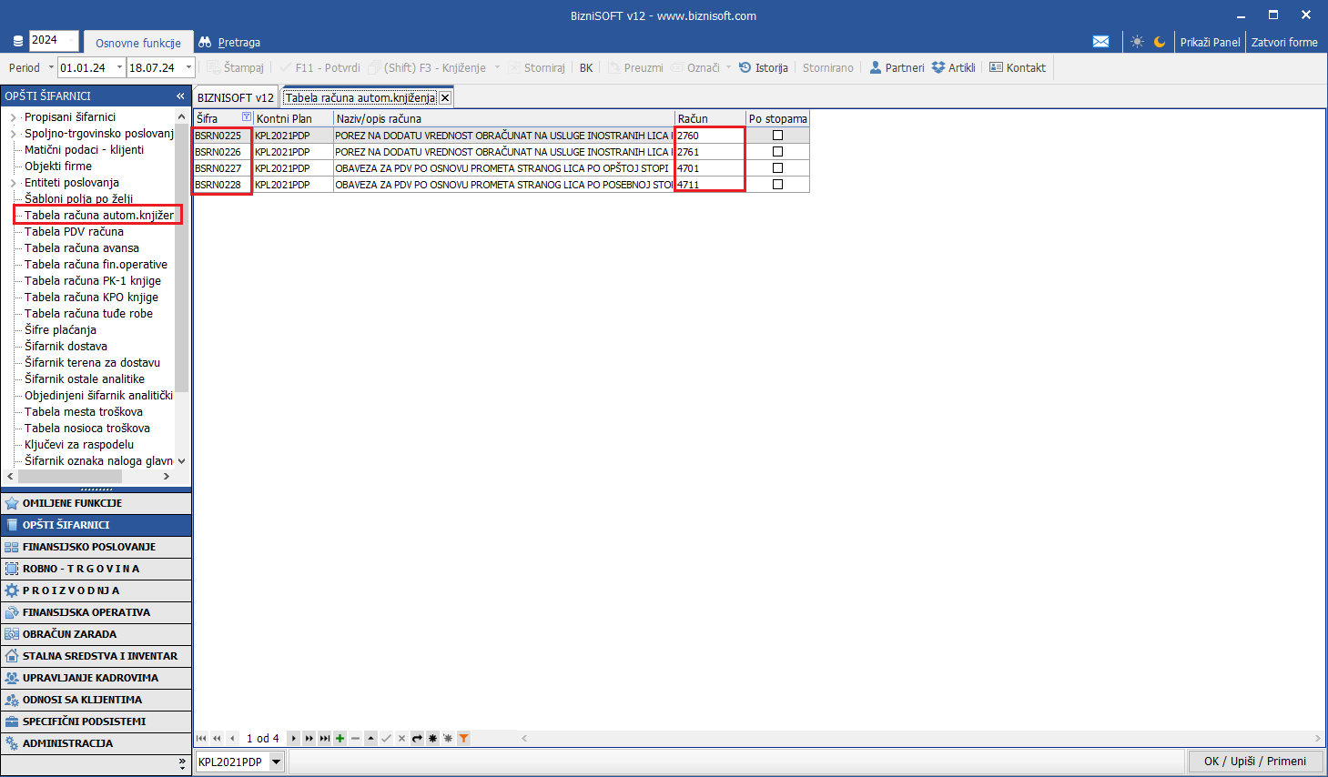Go to last record in navigator

[324, 738]
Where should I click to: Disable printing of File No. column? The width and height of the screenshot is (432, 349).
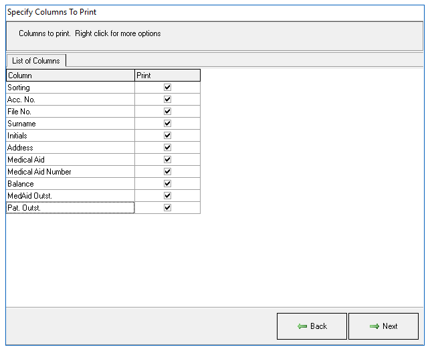tap(167, 112)
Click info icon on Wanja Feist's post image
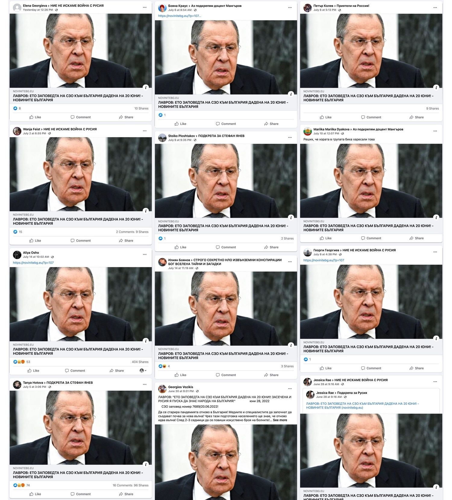 coord(146,211)
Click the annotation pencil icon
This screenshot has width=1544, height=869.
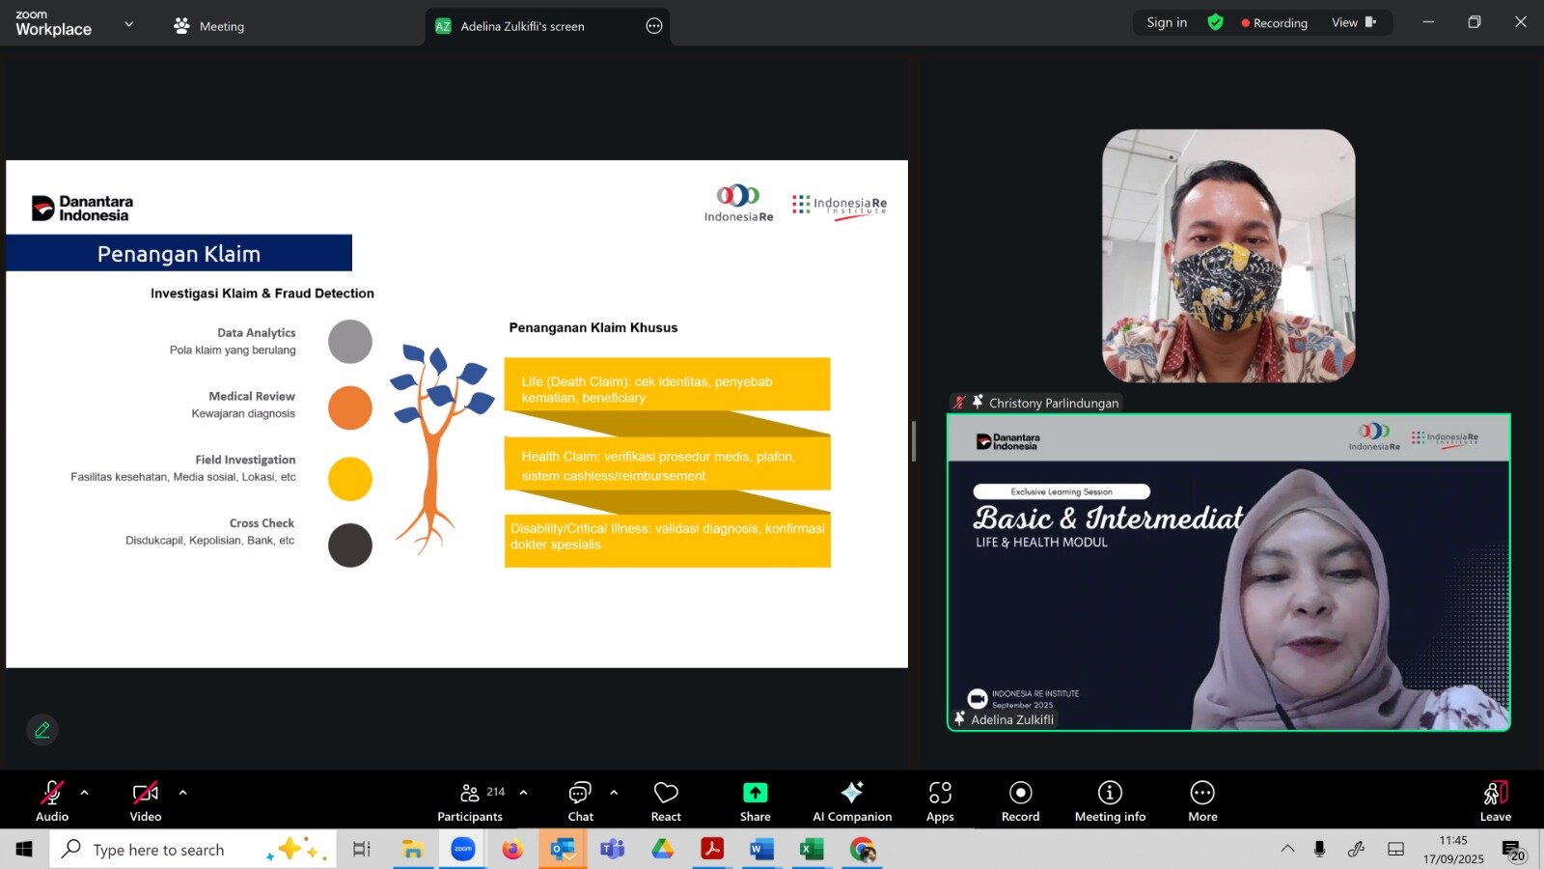click(42, 730)
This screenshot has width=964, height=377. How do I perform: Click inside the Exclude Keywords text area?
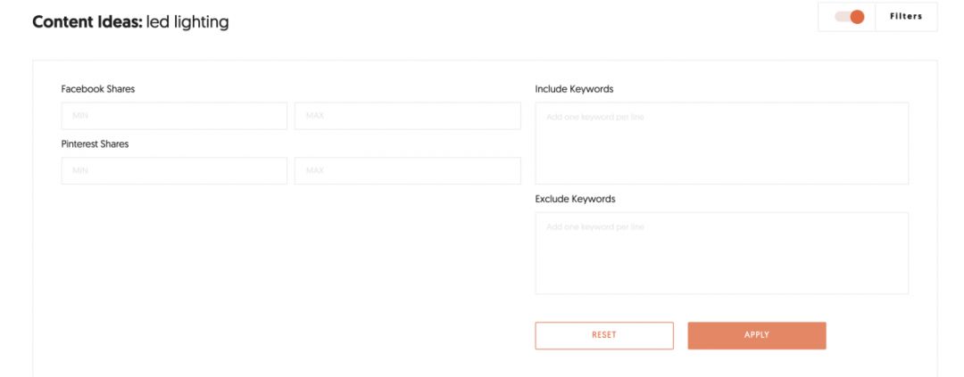(x=721, y=253)

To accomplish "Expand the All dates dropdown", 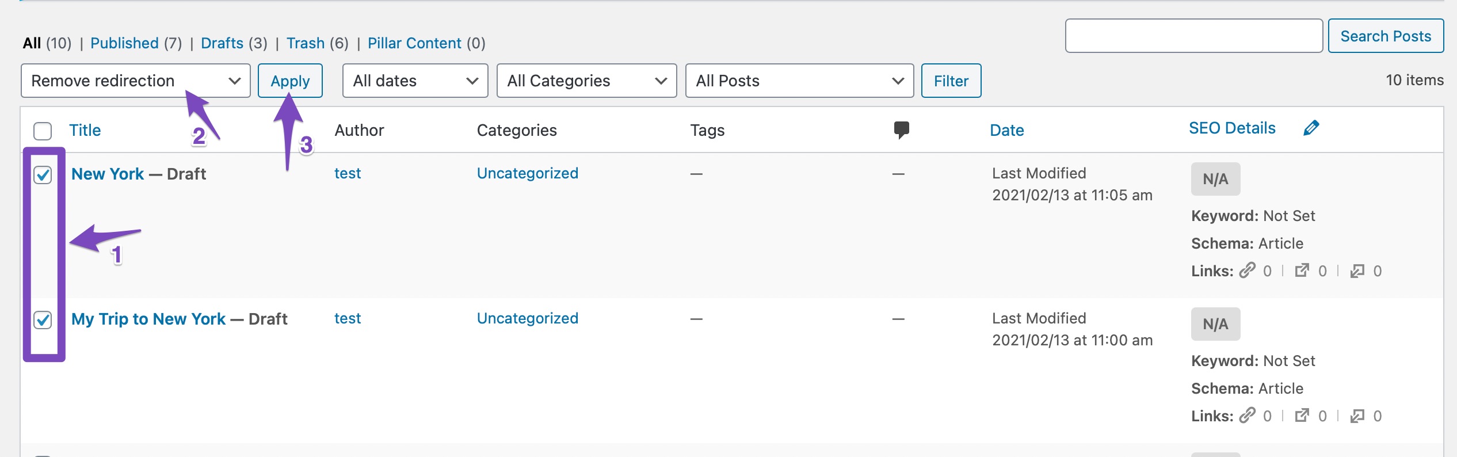I will tap(415, 81).
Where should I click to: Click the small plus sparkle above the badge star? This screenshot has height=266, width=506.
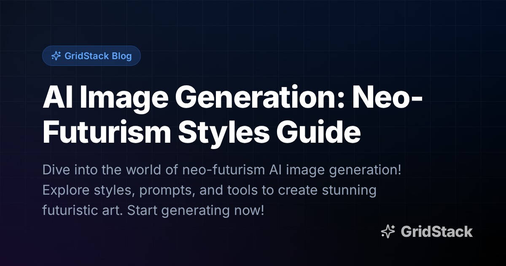click(59, 52)
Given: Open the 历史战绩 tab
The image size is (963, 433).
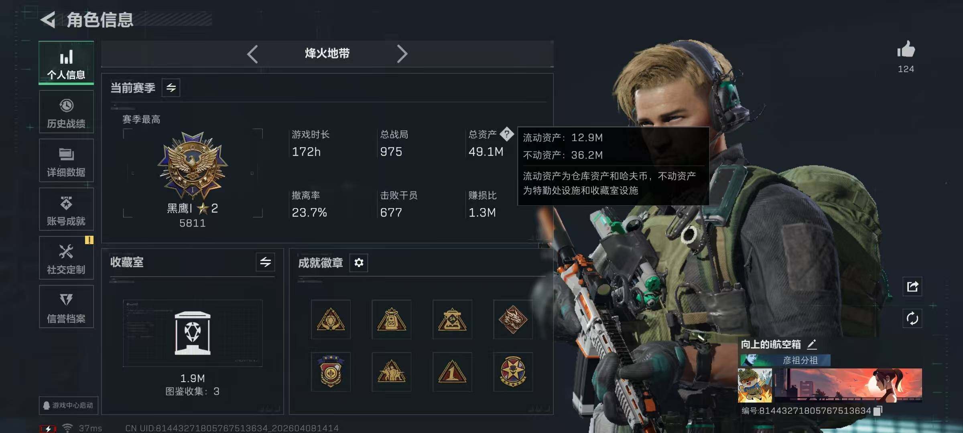Looking at the screenshot, I should coord(66,112).
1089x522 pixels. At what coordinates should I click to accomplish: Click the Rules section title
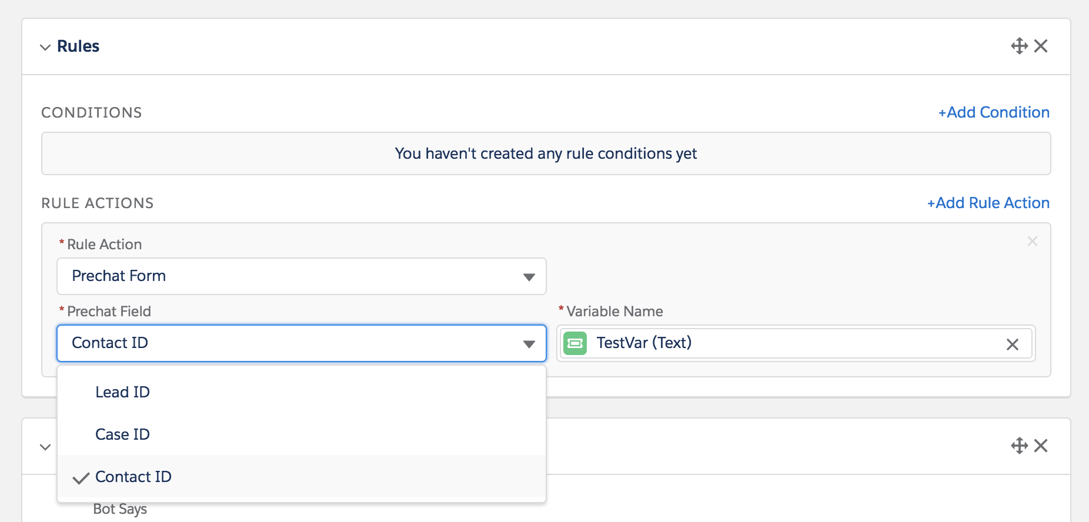tap(78, 46)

> [Set task] Retype the data from the line with "Given: Open the 历史战绩 tab" through the end of the data, and leave the pictures out of your answer.

> [The output]
Given: Open the 历史战绩 tab
The image size is (963, 433).
Looking at the screenshot, I should coord(66,112).
1089x522 pixels. At what coordinates should I click to accomplish: Click the Rules section title
tap(78, 46)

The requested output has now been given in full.